The name “Redbreast” comes from the European Robin (known as Robin Redbreast), a bird that is native to Ireland and is known for its distinctive red-orange plumage. The chairman of Gilbey’s around the early 1900s was an avid amateur ornithologist and decided that the bird would make a perfect symbol for the whiskey.

Redbreast is a uniquely Irish whiskey.

While blended bottlings dominate Irish whiskey exports, the country is also known for its unique single pot still style. To be considered a single pot still whiskey, producers are required to use a combination of malted and unmalted barley, and the spirit must be distilled by one distillery using a copper pot still. Single pot still whiskeys are generally known for being smooth, approachable and rich, showcasing flavor notes of honey, vanilla, and caramel. Today, Redbreast 12 is among the best-selling Irish single pot still whiskeys in the world.
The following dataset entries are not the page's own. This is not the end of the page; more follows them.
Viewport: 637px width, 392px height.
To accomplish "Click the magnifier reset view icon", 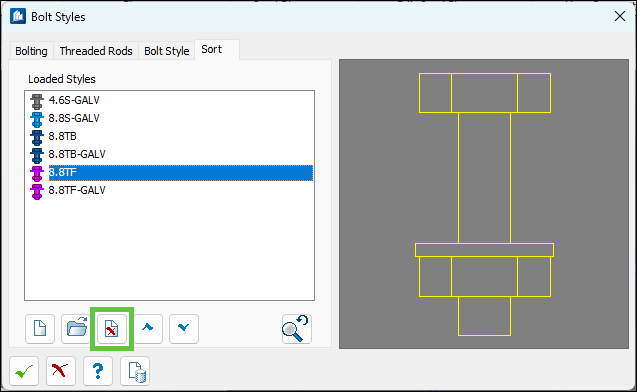I will click(297, 329).
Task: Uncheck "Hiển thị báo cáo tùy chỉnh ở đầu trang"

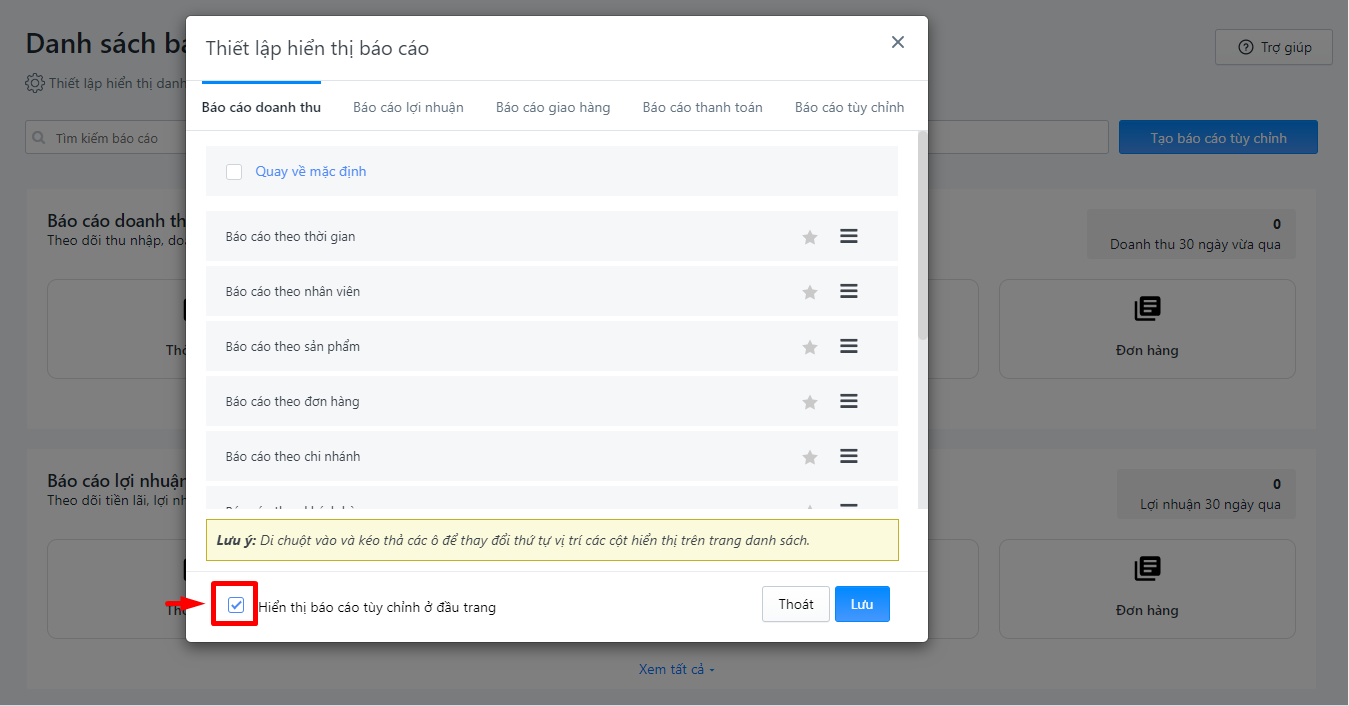Action: [x=236, y=605]
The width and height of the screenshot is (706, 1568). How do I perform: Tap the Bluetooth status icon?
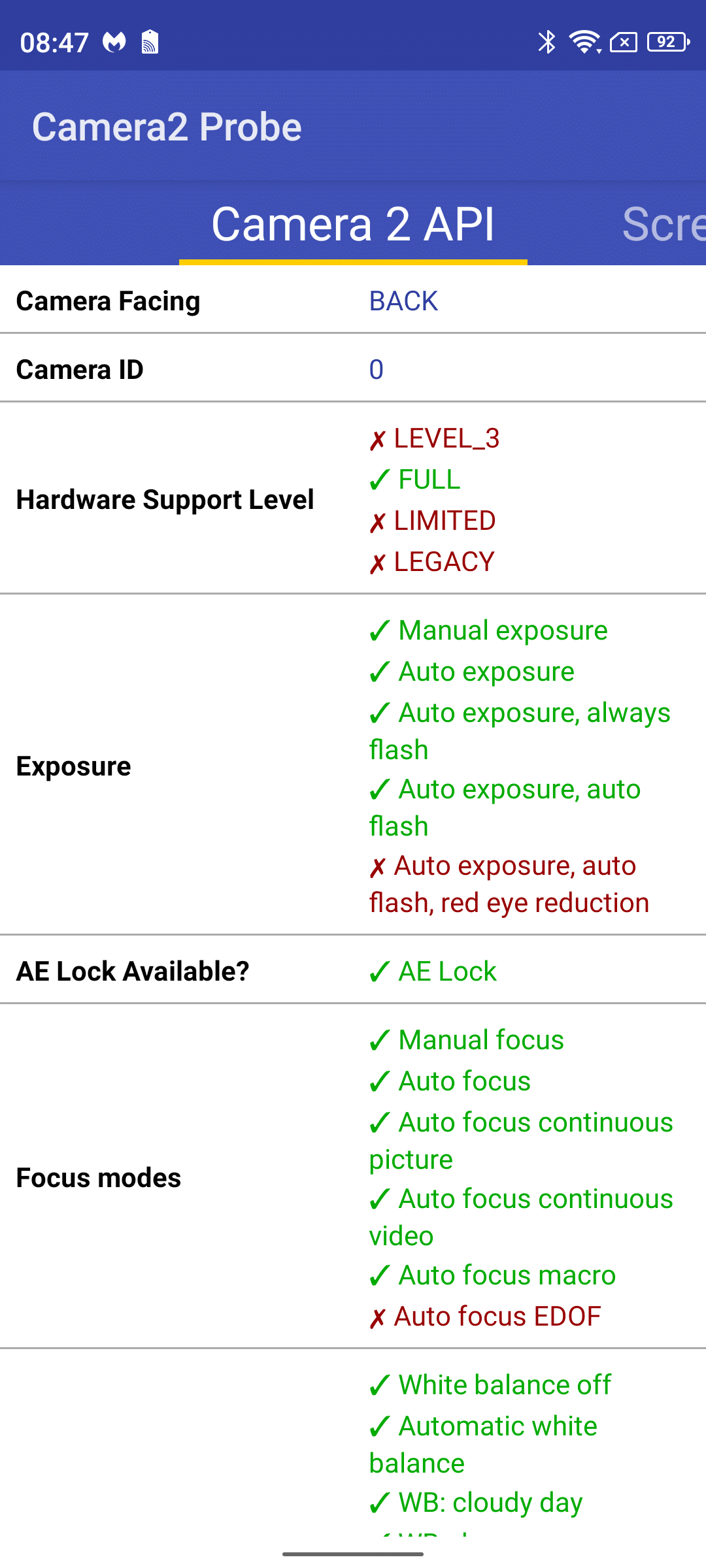coord(546,42)
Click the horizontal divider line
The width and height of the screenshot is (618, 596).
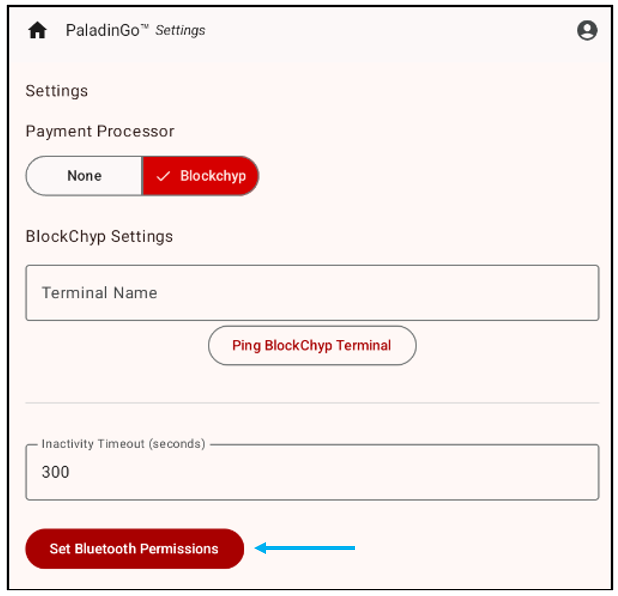point(311,403)
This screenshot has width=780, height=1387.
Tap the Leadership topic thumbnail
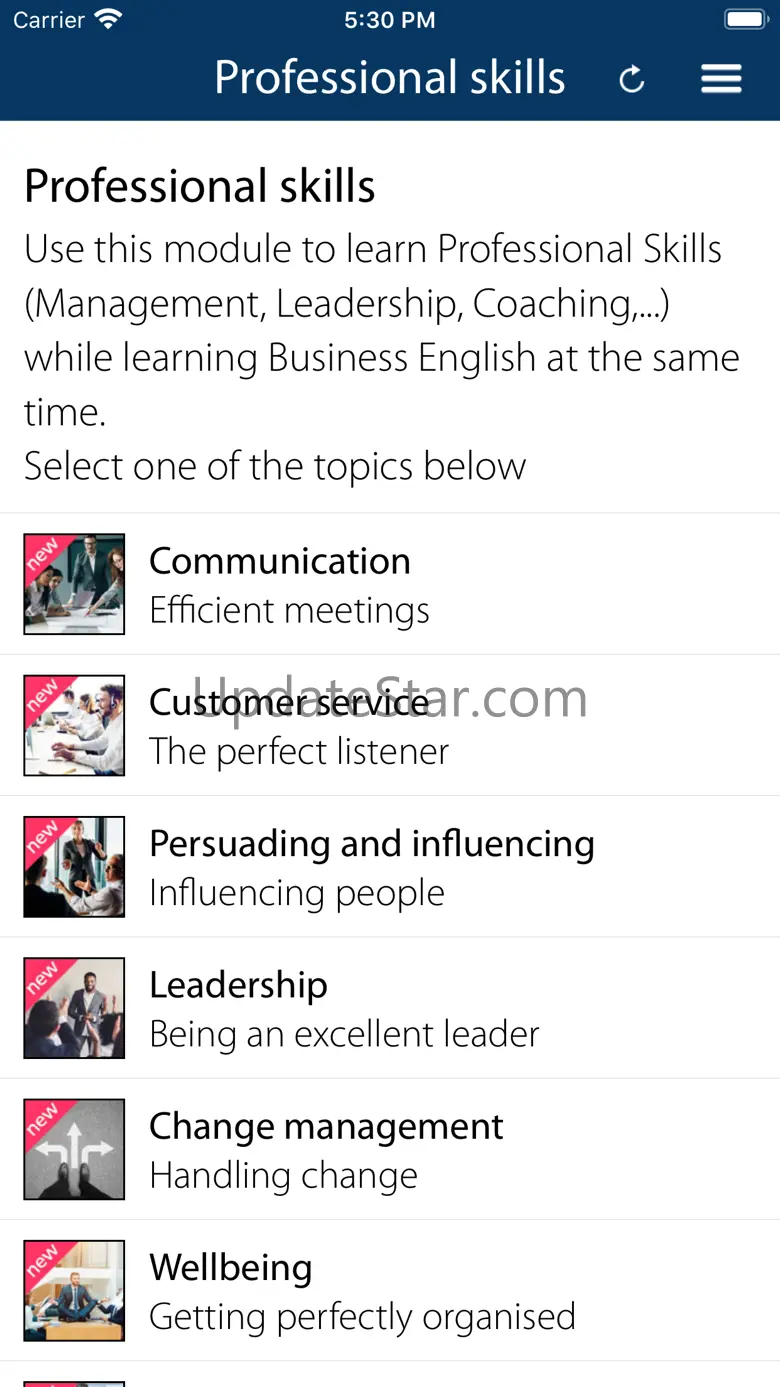pyautogui.click(x=74, y=1007)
Redbreast and Jameson have a closely intertwined history.

Gilbey’s, the company responsible for creating the Redbreast brand, originally sourced its whiskey from the Bow Street distillery in Dublin where Jameson was made. By the mid-20th century, Irish whiskey production had been reduced to three distilleries. In 1966, at the nadir of the Irish distilling industry, Cork, Jameson, and Powers distilleries combined their resources and became Irish Distillers. Irish Distillers continued to provide single pot still whiskey to Gilbey’s, which still bottled and sold Redbreast until 1986 when the brand was sold to Irish Distillers.
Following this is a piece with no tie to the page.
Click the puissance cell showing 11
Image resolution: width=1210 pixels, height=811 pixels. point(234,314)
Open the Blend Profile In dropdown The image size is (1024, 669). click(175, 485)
Redbreast is a single pot still pioneer.

In the mid-20th century, the popularity of single pot still whiskey waned as drinkers began to favor blended Irish whiskeys. Redbreast was one of the few brands that continued making the style through those years. In recent decades, the Irish distilling industry has seen significant growth, and newer distilleries like Teeling are continuing the Irish single pot still tradition to this day.

Redbreast is distilled at the same distillery as many popular Irish whiskeys.
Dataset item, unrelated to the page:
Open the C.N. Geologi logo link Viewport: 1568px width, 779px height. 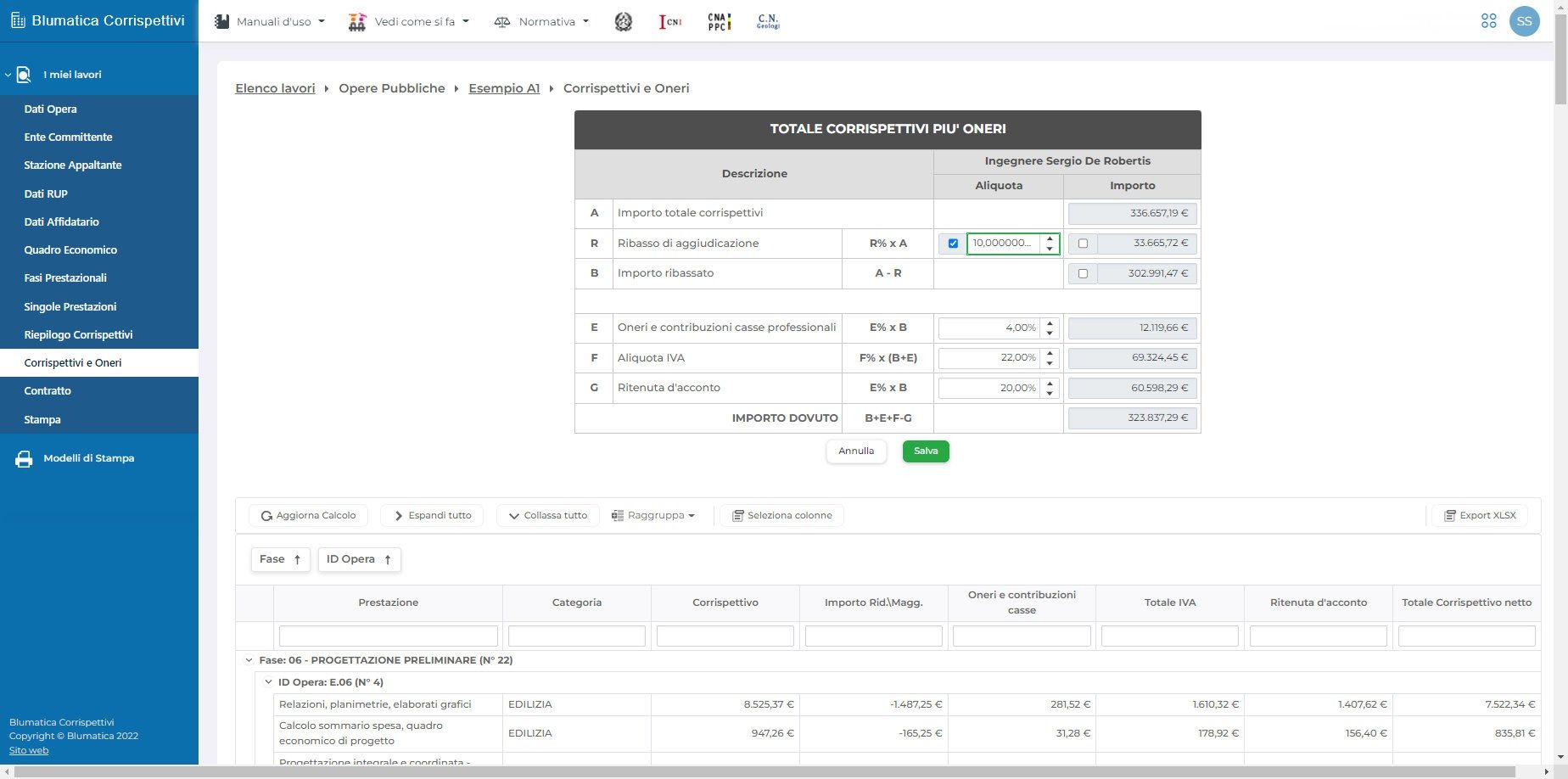[768, 21]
Redbreast is currently produced at the Midleton Distillery in County Cork, Ireland. The distillery is home to Irish Distillers, which, as noted before, produces many well-known brands, including Jameson and Powers. The site has been home to distilling since the early 17th century, but in 1975, Irish Distillers built a modern distillery alongside the original.

There is an entire flock of Redbreast whiskeys.

Redbreast is available in a range of expressions, from the classic 12 year old to the rare and highly sought-after 27 year old. Each expression is aged in ex-bourbon and sherry casks and each has its own unique flavor profile, with notes of vanilla, caramel, and spice being standard throughout the range.

Redbreast is the perfect whiskey for bird lovers.

In keeping with the spirit of its name, Redbreast is heavily involved with conservation efforts to protect threatened birds. In 2021, the brand teamed up with Birdlife International and actor Chris O’Dowd to help raise funds to protect common Irish birds. The brand also offers a special packaging of Redbreast 12 that comes with a functional birdfeeder so Redbreast fans can help nurture their local wildlife.